WORK INSTRUCTION: Please convert the data from the start through the line containing "x-tick-label: FM0481 is" into a Markdown table with the columns Row and Line, omitting blank lines.

Collected data entries:
'''

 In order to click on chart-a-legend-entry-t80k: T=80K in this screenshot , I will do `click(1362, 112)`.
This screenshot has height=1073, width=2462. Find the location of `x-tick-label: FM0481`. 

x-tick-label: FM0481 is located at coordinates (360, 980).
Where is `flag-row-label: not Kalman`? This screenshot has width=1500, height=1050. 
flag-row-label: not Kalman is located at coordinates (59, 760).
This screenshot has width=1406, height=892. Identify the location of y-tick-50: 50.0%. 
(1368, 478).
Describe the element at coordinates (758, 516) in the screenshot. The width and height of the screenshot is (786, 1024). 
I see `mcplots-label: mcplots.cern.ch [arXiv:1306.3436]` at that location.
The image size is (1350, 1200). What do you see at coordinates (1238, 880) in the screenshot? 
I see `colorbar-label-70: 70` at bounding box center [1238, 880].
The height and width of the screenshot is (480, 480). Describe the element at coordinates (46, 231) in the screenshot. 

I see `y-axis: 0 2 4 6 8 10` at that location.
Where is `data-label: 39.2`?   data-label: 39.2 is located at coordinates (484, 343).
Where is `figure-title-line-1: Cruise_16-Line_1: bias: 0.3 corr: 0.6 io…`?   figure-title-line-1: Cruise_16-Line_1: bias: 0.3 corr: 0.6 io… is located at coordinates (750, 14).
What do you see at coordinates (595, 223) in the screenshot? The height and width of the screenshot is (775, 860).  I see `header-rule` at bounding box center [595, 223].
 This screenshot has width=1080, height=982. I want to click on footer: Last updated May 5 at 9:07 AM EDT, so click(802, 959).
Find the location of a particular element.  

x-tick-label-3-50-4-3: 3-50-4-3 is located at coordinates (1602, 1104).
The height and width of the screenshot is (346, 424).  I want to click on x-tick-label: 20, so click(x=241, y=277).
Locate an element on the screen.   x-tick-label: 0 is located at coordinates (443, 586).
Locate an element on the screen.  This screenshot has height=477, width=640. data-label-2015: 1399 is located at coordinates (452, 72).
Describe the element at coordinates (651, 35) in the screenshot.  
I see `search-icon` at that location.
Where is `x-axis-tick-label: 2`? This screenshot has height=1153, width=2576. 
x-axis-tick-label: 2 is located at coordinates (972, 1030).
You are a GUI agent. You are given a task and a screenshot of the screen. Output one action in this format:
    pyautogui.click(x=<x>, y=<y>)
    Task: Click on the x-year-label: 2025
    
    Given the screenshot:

'''

TASK SOLUTION:
| Row | Line |
|---|---|
| 1 |  In order to click on chart-a-legend-entry-t80k: T=80K in this screenshot , I will do `click(1362, 112)`. |
| 2 | This screenshot has height=1073, width=2462. Find the location of `x-tick-label: FM0481`.  |
| 3 | x-tick-label: FM0481 is located at coordinates (360, 980). |